Go to the line containing "Get involved [button] (1233, 186)" in the records below and print it and every following line exactly, on through the line containing "上門電腦維修赤柱(Tony 93156454)淺水灣馬坑壽臣山深水灣舂坎角大潭石澳 [link]", then stop.

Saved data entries

·····

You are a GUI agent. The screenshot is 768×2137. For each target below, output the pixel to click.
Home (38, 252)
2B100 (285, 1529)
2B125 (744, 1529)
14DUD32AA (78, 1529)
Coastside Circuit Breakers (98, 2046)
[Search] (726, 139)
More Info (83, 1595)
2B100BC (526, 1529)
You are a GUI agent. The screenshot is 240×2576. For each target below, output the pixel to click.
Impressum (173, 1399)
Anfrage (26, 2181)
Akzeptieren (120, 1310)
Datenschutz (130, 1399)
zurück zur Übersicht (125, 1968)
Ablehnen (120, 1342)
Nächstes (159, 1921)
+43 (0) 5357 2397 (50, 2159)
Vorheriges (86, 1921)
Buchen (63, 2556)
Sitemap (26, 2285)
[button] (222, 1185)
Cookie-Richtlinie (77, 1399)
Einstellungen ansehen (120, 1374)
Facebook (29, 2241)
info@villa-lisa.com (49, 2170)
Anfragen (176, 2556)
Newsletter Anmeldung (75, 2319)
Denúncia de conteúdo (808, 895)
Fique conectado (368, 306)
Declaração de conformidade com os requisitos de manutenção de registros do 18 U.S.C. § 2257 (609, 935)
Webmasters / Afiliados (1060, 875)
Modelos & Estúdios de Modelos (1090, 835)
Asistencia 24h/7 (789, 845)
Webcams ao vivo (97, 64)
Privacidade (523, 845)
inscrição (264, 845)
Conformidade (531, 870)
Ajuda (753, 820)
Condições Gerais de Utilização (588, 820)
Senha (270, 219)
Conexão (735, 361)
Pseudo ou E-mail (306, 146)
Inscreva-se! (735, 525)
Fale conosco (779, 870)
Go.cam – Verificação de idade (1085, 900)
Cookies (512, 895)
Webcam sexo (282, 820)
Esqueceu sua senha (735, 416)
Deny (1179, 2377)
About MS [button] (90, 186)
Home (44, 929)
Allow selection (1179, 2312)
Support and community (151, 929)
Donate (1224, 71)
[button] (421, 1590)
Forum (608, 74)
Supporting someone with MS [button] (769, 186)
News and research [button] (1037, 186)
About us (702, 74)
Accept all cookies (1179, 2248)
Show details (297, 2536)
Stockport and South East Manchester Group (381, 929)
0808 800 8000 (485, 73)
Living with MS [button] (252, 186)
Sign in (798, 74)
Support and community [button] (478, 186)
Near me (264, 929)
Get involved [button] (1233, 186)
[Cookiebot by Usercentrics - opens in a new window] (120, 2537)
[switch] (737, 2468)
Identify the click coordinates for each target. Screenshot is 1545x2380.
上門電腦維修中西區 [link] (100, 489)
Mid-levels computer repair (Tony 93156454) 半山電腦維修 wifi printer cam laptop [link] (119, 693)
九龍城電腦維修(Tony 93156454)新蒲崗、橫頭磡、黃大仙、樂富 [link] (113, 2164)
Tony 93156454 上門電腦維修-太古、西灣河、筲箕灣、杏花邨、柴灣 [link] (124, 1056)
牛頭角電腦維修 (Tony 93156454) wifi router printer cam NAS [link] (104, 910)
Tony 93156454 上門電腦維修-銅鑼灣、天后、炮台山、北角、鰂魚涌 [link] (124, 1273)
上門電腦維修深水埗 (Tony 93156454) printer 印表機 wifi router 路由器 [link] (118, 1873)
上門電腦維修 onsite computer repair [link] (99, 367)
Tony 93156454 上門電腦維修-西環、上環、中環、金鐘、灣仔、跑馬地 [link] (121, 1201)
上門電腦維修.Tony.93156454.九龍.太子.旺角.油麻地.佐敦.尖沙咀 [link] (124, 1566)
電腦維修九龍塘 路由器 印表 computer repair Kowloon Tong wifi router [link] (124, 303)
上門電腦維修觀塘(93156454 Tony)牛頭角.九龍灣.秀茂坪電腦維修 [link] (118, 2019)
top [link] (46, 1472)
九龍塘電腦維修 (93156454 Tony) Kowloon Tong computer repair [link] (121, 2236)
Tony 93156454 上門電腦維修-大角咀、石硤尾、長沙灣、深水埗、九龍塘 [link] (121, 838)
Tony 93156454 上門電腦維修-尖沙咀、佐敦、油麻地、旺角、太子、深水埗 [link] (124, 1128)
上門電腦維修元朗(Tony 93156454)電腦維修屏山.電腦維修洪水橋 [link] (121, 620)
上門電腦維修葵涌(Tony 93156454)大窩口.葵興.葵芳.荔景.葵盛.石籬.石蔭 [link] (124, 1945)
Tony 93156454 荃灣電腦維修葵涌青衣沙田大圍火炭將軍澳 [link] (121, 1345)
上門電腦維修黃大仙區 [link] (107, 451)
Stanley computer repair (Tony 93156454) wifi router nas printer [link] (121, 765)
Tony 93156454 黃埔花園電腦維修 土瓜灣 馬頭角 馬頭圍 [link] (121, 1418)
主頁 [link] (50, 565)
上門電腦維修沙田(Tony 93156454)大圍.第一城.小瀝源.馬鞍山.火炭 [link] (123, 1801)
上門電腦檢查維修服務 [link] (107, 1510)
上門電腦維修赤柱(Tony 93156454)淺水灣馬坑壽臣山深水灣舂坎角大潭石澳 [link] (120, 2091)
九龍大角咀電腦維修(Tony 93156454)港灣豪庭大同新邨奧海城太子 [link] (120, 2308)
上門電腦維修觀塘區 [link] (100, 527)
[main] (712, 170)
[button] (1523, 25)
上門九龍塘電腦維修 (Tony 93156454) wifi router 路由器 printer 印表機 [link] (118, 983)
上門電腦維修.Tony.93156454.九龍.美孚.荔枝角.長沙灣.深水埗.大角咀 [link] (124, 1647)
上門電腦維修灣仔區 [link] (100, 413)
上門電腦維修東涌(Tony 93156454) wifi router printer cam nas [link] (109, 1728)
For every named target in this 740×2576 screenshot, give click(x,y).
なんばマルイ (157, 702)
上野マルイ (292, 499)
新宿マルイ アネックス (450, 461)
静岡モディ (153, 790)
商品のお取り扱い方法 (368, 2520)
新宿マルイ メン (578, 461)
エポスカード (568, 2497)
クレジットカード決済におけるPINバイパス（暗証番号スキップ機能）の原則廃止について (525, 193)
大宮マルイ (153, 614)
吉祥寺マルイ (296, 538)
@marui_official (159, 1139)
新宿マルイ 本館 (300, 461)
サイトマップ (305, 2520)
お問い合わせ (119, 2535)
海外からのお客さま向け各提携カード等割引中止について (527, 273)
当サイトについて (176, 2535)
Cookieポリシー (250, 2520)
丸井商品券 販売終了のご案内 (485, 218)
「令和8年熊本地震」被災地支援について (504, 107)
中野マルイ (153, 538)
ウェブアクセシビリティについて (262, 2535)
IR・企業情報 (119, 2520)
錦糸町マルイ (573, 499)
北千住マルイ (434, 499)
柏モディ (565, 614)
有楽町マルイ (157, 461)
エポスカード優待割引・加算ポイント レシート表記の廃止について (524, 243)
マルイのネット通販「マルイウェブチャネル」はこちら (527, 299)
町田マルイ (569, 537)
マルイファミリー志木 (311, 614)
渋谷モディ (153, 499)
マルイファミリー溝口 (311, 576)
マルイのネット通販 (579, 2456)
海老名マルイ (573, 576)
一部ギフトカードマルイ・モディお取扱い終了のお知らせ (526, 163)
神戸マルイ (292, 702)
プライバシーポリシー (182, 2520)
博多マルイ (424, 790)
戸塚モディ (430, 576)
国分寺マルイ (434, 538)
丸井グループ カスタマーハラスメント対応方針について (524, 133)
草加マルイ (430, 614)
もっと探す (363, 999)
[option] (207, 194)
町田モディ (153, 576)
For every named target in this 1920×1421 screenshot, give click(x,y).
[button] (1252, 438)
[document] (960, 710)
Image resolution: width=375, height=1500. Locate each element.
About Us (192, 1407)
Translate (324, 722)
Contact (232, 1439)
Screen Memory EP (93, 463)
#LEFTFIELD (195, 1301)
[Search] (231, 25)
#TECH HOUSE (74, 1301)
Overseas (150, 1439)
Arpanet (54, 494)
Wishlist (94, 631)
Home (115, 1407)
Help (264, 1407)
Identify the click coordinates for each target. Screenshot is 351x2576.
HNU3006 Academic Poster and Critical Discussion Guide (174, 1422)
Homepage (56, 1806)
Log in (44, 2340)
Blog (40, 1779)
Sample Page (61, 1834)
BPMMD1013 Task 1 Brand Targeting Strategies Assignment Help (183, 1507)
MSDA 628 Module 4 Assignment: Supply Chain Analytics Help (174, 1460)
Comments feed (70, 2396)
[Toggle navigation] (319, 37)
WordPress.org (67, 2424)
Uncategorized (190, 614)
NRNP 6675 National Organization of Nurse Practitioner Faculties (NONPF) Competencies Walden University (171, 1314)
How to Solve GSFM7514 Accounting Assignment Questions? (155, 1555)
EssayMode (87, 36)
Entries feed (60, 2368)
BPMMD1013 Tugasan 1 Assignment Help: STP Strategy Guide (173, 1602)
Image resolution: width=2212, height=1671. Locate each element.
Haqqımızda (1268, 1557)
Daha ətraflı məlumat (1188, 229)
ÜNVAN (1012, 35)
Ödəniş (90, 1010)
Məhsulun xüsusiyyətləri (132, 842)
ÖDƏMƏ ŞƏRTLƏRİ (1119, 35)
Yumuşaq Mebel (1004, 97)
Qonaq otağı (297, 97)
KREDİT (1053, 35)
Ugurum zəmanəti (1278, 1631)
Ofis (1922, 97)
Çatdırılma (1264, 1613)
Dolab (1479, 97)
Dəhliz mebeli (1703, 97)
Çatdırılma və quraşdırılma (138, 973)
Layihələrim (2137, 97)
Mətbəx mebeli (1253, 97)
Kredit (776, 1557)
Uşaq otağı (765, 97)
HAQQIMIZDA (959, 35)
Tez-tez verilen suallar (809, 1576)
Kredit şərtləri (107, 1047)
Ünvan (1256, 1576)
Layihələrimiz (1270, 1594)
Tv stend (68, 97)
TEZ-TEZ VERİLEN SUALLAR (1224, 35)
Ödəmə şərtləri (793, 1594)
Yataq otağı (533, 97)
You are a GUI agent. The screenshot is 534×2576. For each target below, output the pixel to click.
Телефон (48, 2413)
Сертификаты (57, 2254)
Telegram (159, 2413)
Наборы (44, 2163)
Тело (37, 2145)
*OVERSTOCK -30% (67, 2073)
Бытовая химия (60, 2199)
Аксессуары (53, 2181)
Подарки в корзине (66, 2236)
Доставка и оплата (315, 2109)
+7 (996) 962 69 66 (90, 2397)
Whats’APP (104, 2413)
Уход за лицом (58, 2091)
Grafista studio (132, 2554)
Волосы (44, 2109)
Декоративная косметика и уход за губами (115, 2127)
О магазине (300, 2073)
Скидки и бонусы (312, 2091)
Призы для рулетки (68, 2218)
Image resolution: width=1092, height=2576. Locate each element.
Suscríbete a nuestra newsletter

·····

*Answer to the problem*:
Get involved [button] (1233, 186)
[Cookiebot by Usercentrics - opens in a new window] (120, 2537)
[switch] (737, 2468)
Identify the click coordinates for each target. Screenshot is 1545x2380.
上門電腦維修中西區 [link] (100, 489)
Mid-levels computer repair (Tony 93156454) 半山電腦維修 wifi printer cam laptop [link] (119, 693)
九龍城電腦維修(Tony 93156454)新蒲崗、橫頭磡、黃大仙、樂富 [link] (113, 2164)
Tony 93156454 上門電腦維修-太古、西灣河、筲箕灣、杏花邨、柴灣 [link] (124, 1056)
牛頭角電腦維修 (Tony 93156454) wifi router printer cam NAS [link] (104, 910)
Tony 93156454 上門電腦維修-銅鑼灣、天后、炮台山、北角、鰂魚涌 [link] (124, 1273)
上門電腦維修深水埗 (Tony 93156454) printer 印表機 wifi router 路由器 [link] (118, 1873)
上門電腦維修 onsite computer repair [link] (99, 367)
Tony 93156454 上門電腦維修-西環、上環、中環、金鐘、灣仔、跑馬地 [link] (121, 1201)
上門電腦維修.Tony.93156454.九龍.太子.旺角.油麻地.佐敦.尖沙咀 [link] (124, 1566)
電腦維修九龍塘 路由器 印表 computer repair Kowloon Tong wifi router [link] (124, 303)
上門電腦維修觀塘(93156454 Tony)牛頭角.九龍灣.秀茂坪電腦維修 [link] (118, 2019)
top [link] (46, 1472)
九龍塘電腦維修 (93156454 Tony) Kowloon Tong computer repair [link] (121, 2236)
Tony 93156454 上門電腦維修-大角咀、石硤尾、長沙灣、深水埗、九龍塘 [link] (121, 838)
Tony 93156454 上門電腦維修-尖沙咀、佐敦、油麻地、旺角、太子、深水埗 [link] (124, 1128)
上門電腦維修元朗(Tony 93156454)電腦維修屏山.電腦維修洪水橋 [link] (121, 620)
上門電腦維修葵涌(Tony 93156454)大窩口.葵興.葵芳.荔景.葵盛.石籬.石蔭 [link] (124, 1945)
Tony 93156454 荃灣電腦維修葵涌青衣沙田大圍火炭將軍澳 [link] (121, 1345)
上門電腦維修黃大仙區 [link] (107, 451)
Stanley computer repair (Tony 93156454) wifi router nas printer [link] (121, 765)
Tony 93156454 黃埔花園電腦維修 土瓜灣 馬頭角 馬頭圍 [link] (121, 1418)
主頁 [link] (50, 565)
上門電腦維修沙田(Tony 93156454)大圍.第一城.小瀝源.馬鞍山.火炭 [link] (123, 1801)
上門電腦檢查維修服務 [link] (107, 1510)
上門電腦維修赤柱(Tony 93156454)淺水灣馬坑壽臣山深水灣舂坎角大潭石澳 [link] (120, 2091)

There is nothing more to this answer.